A Dive Into Debt Finance & Fixed IR in DeFi
Innovations in DeFi bonding by Olympus DAO has opened up the flood gates to debt financing available for DeFi protocols.
In TradFi, companies can sell fixed income products such as bonds to investors to obtain capital. The investor loan (principal) is repaid at a later date and because it provides a fixed income, it is generally considered less volatile than purchasing the company’s shares outright.
The Current Market for Debt Financing in DeFi
Users mint vesting tokens at a discount through generating the tokens at the “fixed interest rate” for the duration of the bond. Protocols sell their tokenized-bonds to generate capital and purchase their own LP, but rebasing mechanism can be disastrous to investors.
The Future of DeFi Lending
DAO treasuries have been growing in orders of magnitude over the years. As DeFi naturally emulate OTC TradFi markets (IPO-IDO, Bonds, IRS), DAOs will increasingly deploy efficient debt financing smart contracts and on-chain DAO-DAO lending will grow exponentially. The inherent requirement of stability for further growth forces a robust fixed IR market into existence.
Imagine a black swan event that wipes out Uniswap protocol’s backstops and requires short term loans to prevent solvency. Uniswap DAO can borrow funds from a variable rate lending protocol and encode a contract to pay off the loan through % revenue received from staking Uni. UniDAO can then hedge the variable IR risk with a fixed rate IR on STRIPS FINANCE.
The stability of fixed rate IRs are essential for the unfettered growth of DeFi and temporarily shifting volatility to tokenized assets is not the answer. Strips Finance is creating a robust fixed interest rates marketplace, where there is a fixed rate for every trade desired.
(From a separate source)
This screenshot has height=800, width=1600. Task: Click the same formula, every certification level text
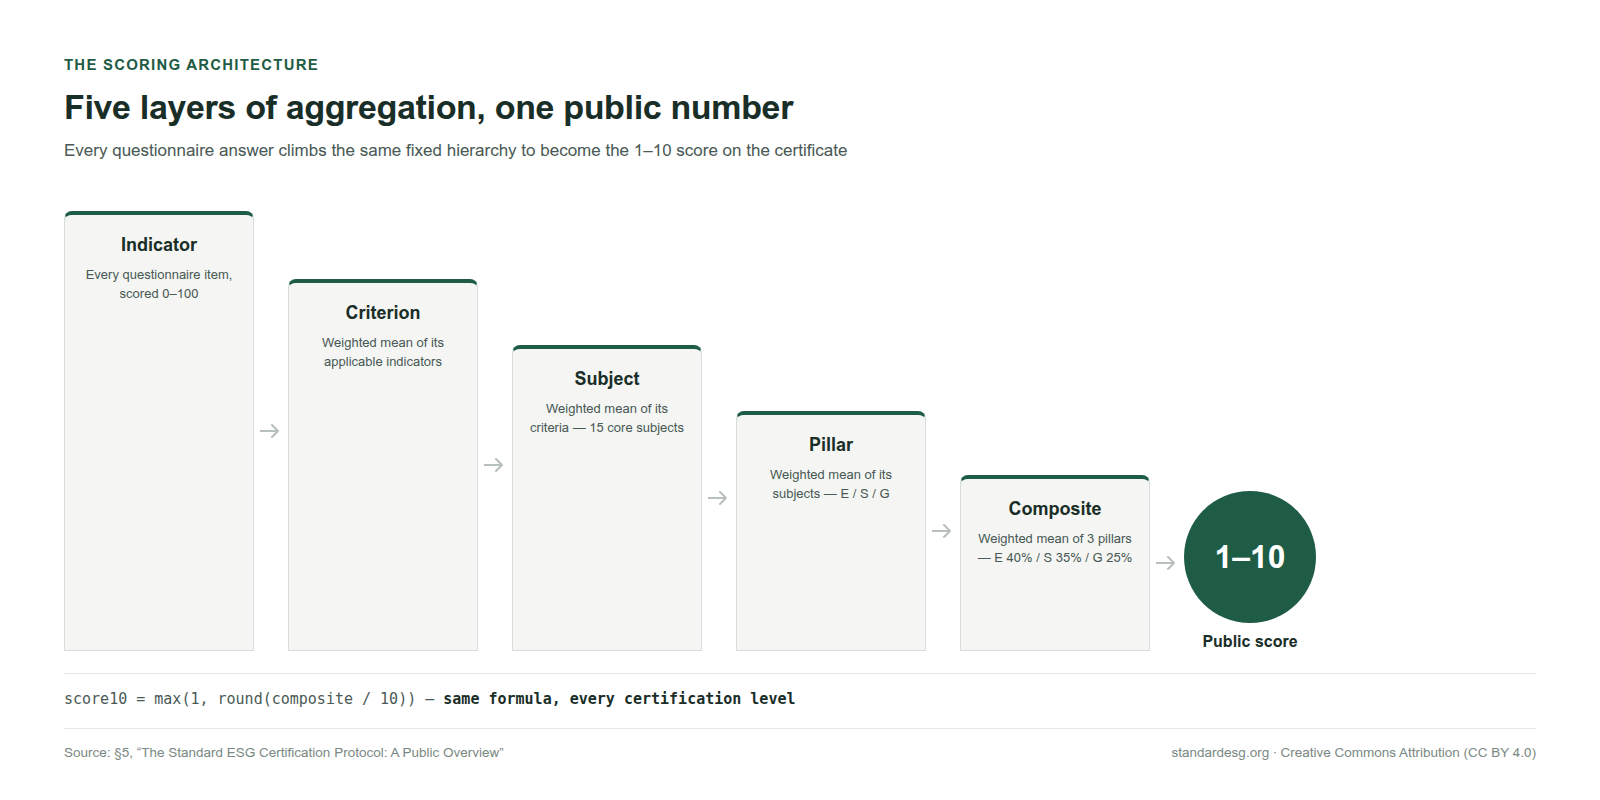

Debt Financing vs. Interest Rates
Some investors in debt are only interested in principal protection, while others want a return in the form of interest. The rate of interest is determined by market rates and the creditworthiness of the borrower. Higher rates of interest imply a greater chance of default and, therefore, carry a higher level of risk. Higher interest rates help to compensate the borrower for the increased risk.
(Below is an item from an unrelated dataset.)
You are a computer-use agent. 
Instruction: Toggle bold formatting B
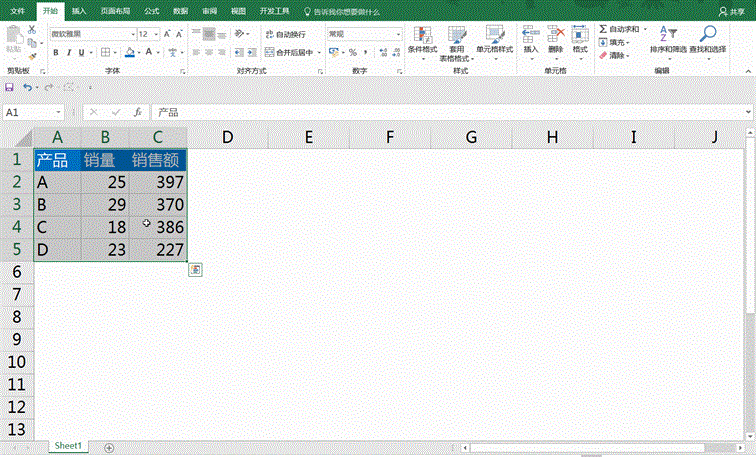[54, 52]
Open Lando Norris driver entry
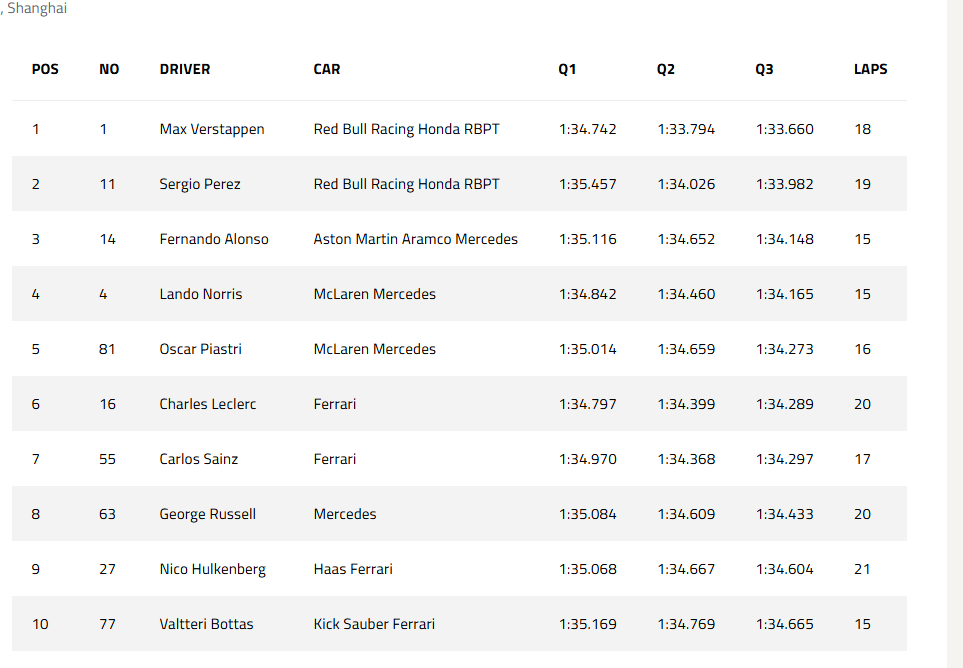Viewport: 963px width, 668px height. click(201, 294)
Debt Financing vs. Equity Financing
The main difference between debt and equity financing is that equity financing provides extra working capital with no repayment obligation. Debt financing must be repaid, but the company does not have to give up a portion of ownership in order to receive funds.
Most companies use a combination of debt and equity financing. Companies choose debt or equity financing, or both, depending on which type of funding is most easily accessible, the state of their cash flow, and the importance of maintaining ownership control. The D/E ratio shows how much financing is obtained through debt vs. equity. Creditors tend to look favorably on a relatively low D/E ratio, which benefits the company if it needs to access additional debt financing in the future.